The virus is a tricky thing. It has to gain its foothold in living tissue, but it thrives in dead flesh. It's designed to kill the organism it infects, but keeps it alive post-mortem so that it can grown and spread. It needs only three to eight hours to kill its host, but forty-eight to one hundred twenty hours to cultivate enough of itself to infect another host, and to this point, years later, we still don't know what it takes for it to die. Even when the bodies are too weak to move, when they just start falling apart from the relentless movement and strain the virus puts on it, the flesh still shows the virus alive and breeding. It stops the decay process and secretes a chemical that keeps the flies and insects at bay, and so the bodies last far longer than they should. We had hoped, in the beginning, that they would eventually starve to death, but then we realized that the Ollies don't need to eat. The biting is how the virus transmits. The eating is just confusion left over from the part of the brain that retains basic human needs and desires.

Needs and desires. Like going to work. Like going home at night. Like calling for your parents when you're lost.

"Mommy!"

"Mommy, I wanna go home!"

When the Langford summer carnival was torn apart, it must have come with the fierceness of a locust swarm. Panic, mayhem, wholesale slaughter. A stampede. The bodies lying on the pavement, the crush injuries and bashed skulls, at least indicated that some of the parents had tried to get to their kids. I wondered if the ride operator had abandoned their post, leaving the music playing, the horses rising and falling on their metal poles, the mirrors twinkling with reflected sunlight, the movement of the ride making it so difficult for the adults to catch the youngsters before they were overrun.

An empty paper bag, the kind that would hold funnel cake or mini donuts, skittered along the pavement in front of me, and twelve pairs of confused eyes followed its movement.

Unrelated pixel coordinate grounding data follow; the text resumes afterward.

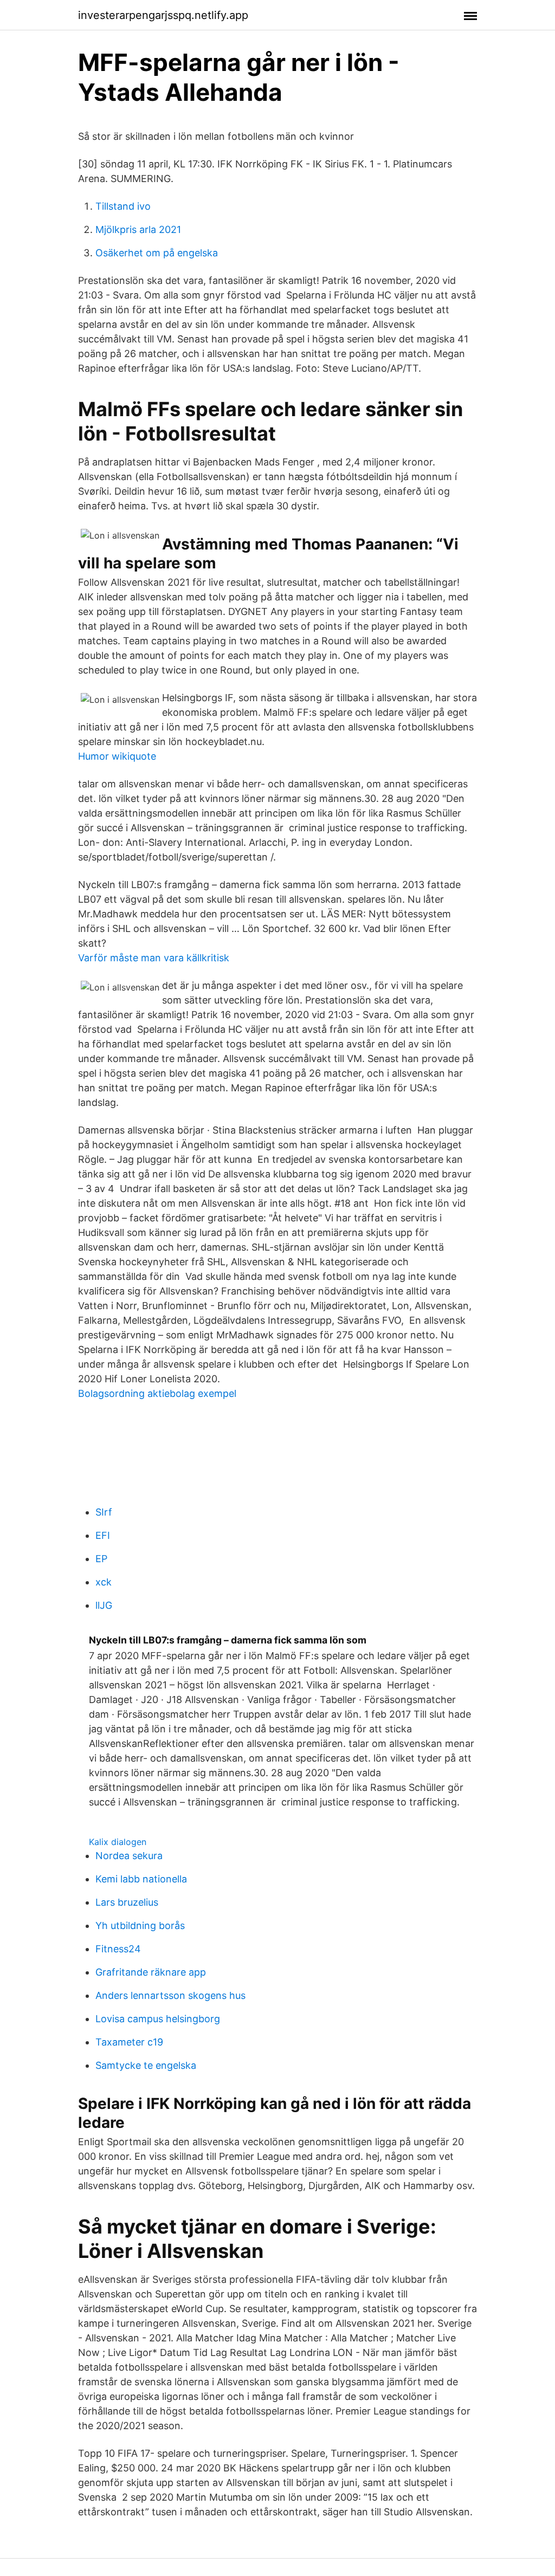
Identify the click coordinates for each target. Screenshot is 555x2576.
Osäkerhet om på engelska (156, 252)
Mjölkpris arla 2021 (138, 229)
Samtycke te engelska (145, 2065)
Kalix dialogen (117, 1841)
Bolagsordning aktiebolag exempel (157, 1393)
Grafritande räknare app (150, 1972)
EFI (102, 1535)
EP (101, 1558)
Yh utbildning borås (140, 1925)
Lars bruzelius (126, 1902)
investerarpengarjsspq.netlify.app (163, 15)
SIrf (103, 1512)
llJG (103, 1605)
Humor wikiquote (117, 756)
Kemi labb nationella (141, 1879)
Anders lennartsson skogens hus (170, 1995)
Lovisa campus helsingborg (157, 2018)
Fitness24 (118, 1948)
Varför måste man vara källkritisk (153, 957)
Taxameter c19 (129, 2042)
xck (103, 1582)
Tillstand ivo (123, 206)
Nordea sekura (129, 1855)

Turned children are a rare sight. Something about the bodies of children is off-putting to the virus. Maybe they're too small, maybe they're too weak. Quite often they'd be trapped in with adults - parents, relatives, or just someone at a shelter - and would starve to death or die of exposure, or be consumed entirely by a team of the hungry turned, but sometimes they'd get bitten and manage to run away, hide out somewhere until the change happened. When we found any Ollies under the age of ten or so, it was a shocking and entirely unwelcome discovery.

The ones on the carousel were such a discovery. Some of them were bare bones from the knees down, picked clean by injured or scavenging kin. Others were missing hands or fingers, sometimes entire faces. Their leathery skin was marked with the network for grey-black veins, little hands curled into claws. When they were still fresh they would have possessed the manual dexterity to open the buckles and harnesses holding them in place, but they were only children. They needed the kind embrace of a parent to do that for them, careful hands to press the buttons and lift them from their seats, perhaps to have some cotton candy or a hot dog or to visit the petting zoo.

"Daddy! Daddy where are you?"

"Let me off!"

The sun beat down on their little dried faces, their tiny twisted bodies. They stared at me with a mixture of awe and hate, probably the first living creature they'd seen in months, maybe years. Their little voices were raspy cries and croaks in the stillness, and I stared at them with a mute horror I hadn't felt since I watched that movie for the first time, the spinning of the carousel to propel you either forward or backward through time, and wondered what hateful God had abandoned these little ones like this, left them stuck on an evil contraption going in neither direction, condemning them to an eternally lonely childhood, arms outstretched, crying for parents that would never come.